§ **Reading passage**:
- Opening Delimiter -

My Mom fell and now I'm in a panic. I've tried and tried to get her to start making plans but she always made the excuse that she was too tired etc. Now I don't want her to go back to her apartment because even before the fall I knew she needed more care than I could give. There are no plans made....No POA no funeral arrangements nothing. I don't know where to start. I know I sound like a complete idiot but I am disabled also and work I can't sort my brain out right now. I'm worried about her savings for funeral costs and her bills.
As for her end of life stages and subsequent final arrangements, it is important you do all you can to get her to give you the power to act on her behalf. If she will not, you have no choice but to let her eat the fruit of her own way.
My mother is 89. She us more stubborn than a mule. Evidence of age related dementia is showing. Yet, in all my efforts, she refuses to give me any authority to act on her behalf. She claims I’m just going to lock her up and throw away the key. Therefore, I am unable to make any decisions once she gets beyond a place where she is not cognitive enough to care for herself. The state where she lives (Colorado) will end up making all her arrangements for care and she’s not going to like it. As for her passing, I will simply tell the state to cremate her and ship her cre-mains to me.
I want to help, but her stubbornness won’t allow me to do as such.
Give your mom the facts and move on. Tell her you love her and move on. While as a child you have the desire to help her, you are not responsible for her bad choices.
About her possible return to her apartment: that's up to her. Just because you can't provide the care or support she needs doesn't mean that nobody can. (She doesn't have "early onset" dementia, by the way, seeing as she's 91; you mean she is in the early stages of dementia, and that shouldn't incapacitate her too much to discuss her arrangements with social workers and discharge planners.)
Pay attention to whatever discussions are taking place but only to make sure that any proposed plans do NOT rely on your participation; beyond that, if your mother can sort things out to suit herself, good luck to her.
You're also not responsible for paying for her funeral: her estate is, and if there is no estate then your local municipal authorities must manage it. So sit easy and find something more cheerful to talk to her about.
All you can do is all you can do.
If she has been diagnosed with dementia she can not assign POA since she is not cognizant. If it is not an "official" diagnosis you can try to get her to sign papers appointing you or someone else as POA.

- Closing Delimiter -

§ **Data listing**:

- Opening Delimiter -

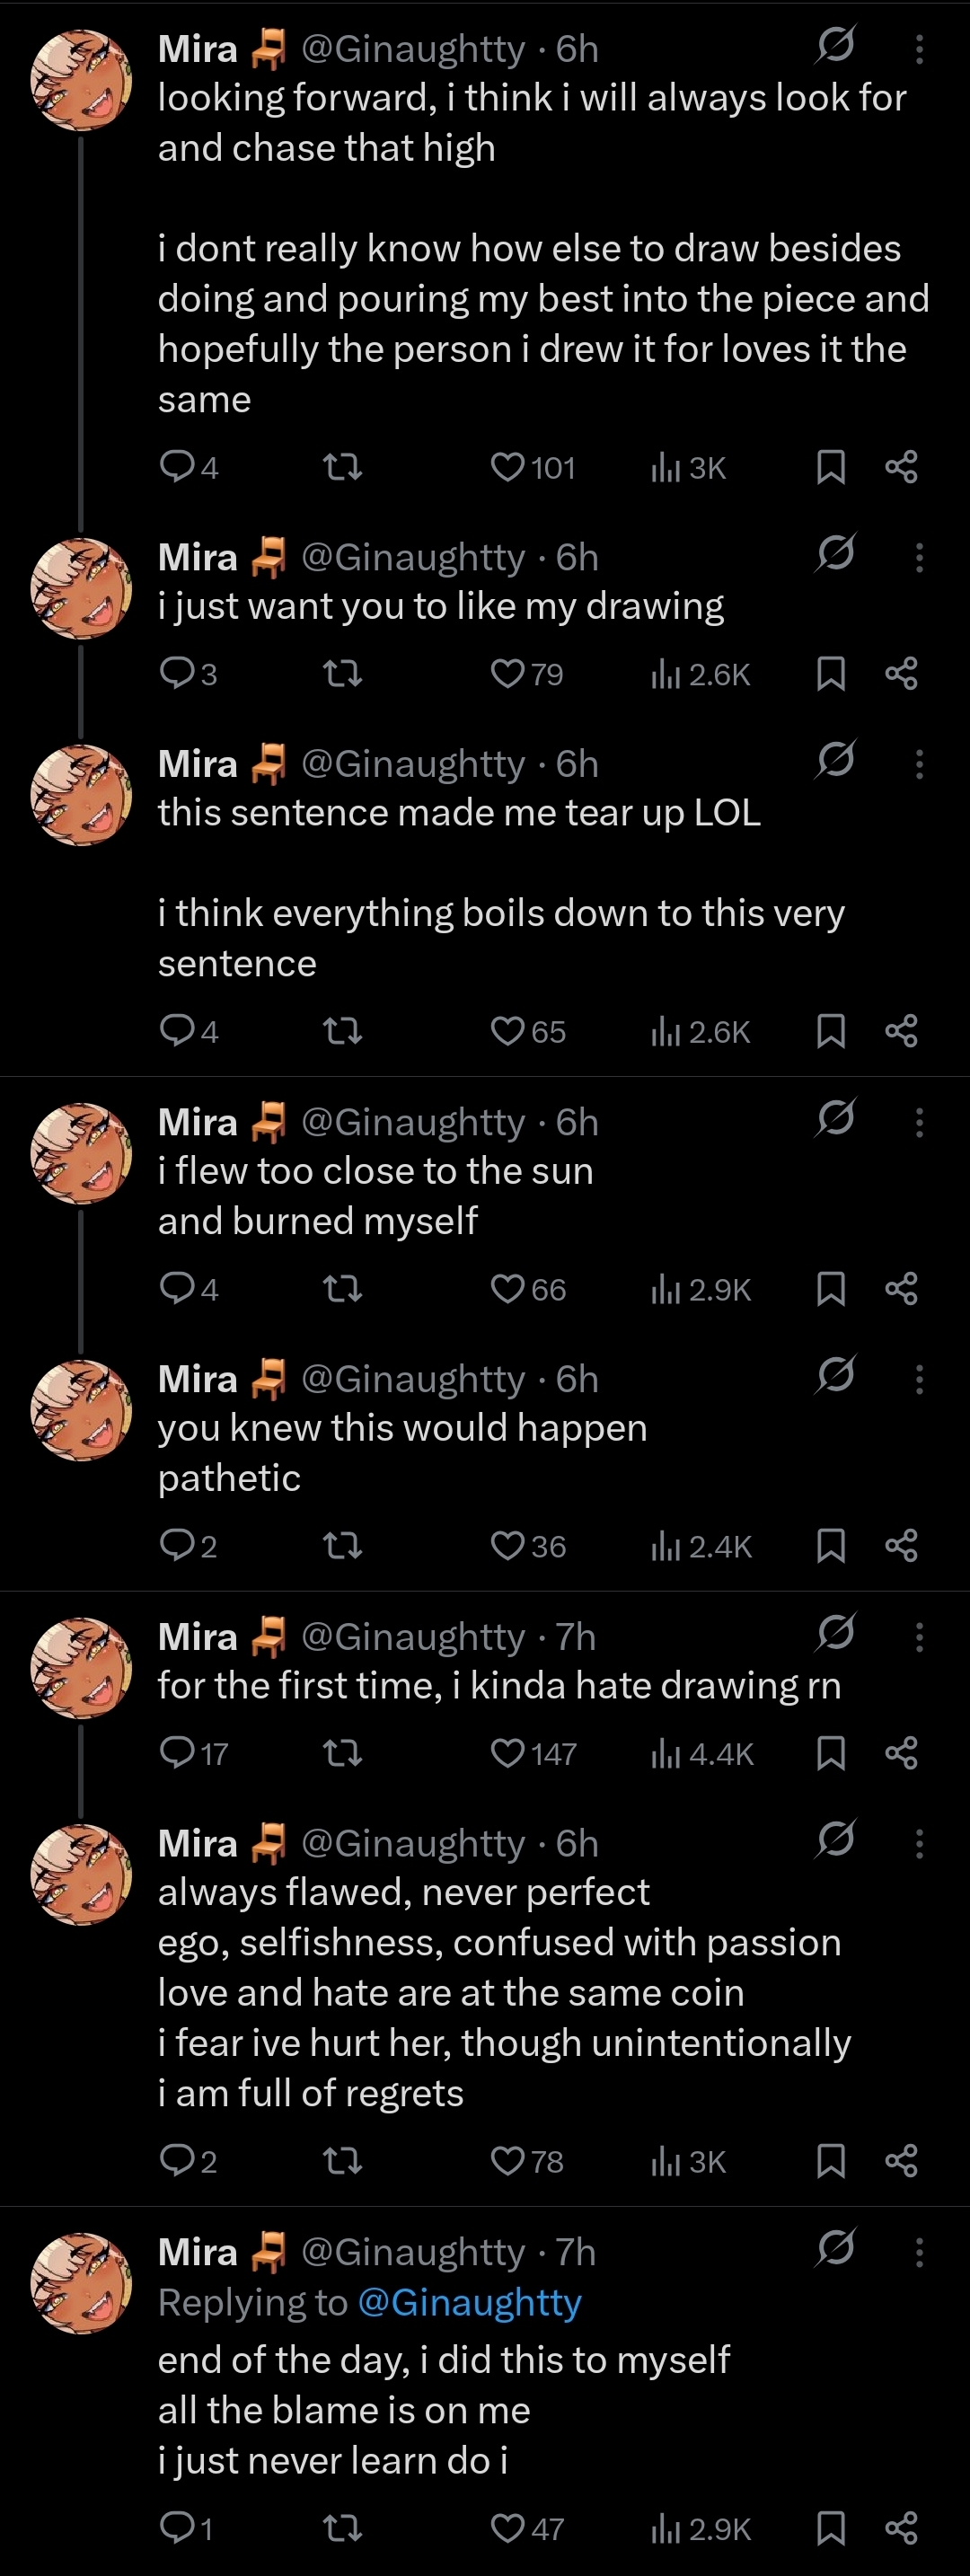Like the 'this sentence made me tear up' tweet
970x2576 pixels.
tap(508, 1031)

- Closing Delimiter -
- Opening Delimiter -

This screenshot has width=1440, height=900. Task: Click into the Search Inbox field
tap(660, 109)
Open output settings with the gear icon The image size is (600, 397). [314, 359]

- Closing Delimiter -

§ **Problem A**: In the forum thread about a mother's fall, who must manage a parent's funeral if there is no estate?
§ **Problem B**: Continue the forum thread about a mother's fall from where it stops.

§ **Answer area A**: The local municipal authorities must manage it.

§ **Answer area B**:
You may have to discuss with an Elder Care Attorney the best course of action. Could be application for Medicaid. If she is a Veteran the VA may be of help if that is the case contact your local Veterans Assistance Commission to determine how much help you/she can get.
The important thing now is to make it very clear that to discharge her to her home is unsafe and that you can not care for her.
.sooner than later because she is probably still mentally able to sign the documents. Start there.
If she's going to another living arrangement, she will have to pay for that. Its not required that you sell a home (if she has one), but you have to be able to maintain it out of the available funds as well. In other words, the assisted living/nursing home gets paid first until the money is gone. She then can apply for Medicaid and I believe is still allowed to keep like $2000 for funeral costs. I'm not sure that you can pre-pay a funeral now to avoid it going to a care home.
What other sort of bills does she have other than the standard lights, heat, phone?
And again...just take a deep breath. One step at a time.
hug!!
i hope many people on this website have great advice for you.
i just want to say, i'm sorry for your mother and for you -- her falling, kidney, etc.
i hope she pulls through!!
some elderly people have enormous strength and pull through, despite emergencies. i hope she recovers very soon!!
bundle of joy
make sure discharge knows she is an unsafe discharge & you are disabled and WILL NOT be able to care for her. They will intensely pressure you, even make promises to “help” but do not believe this.
Work on getting HIPAA form to become your mom’s Medical Representative, and help her create her Advance Healthcare Directive.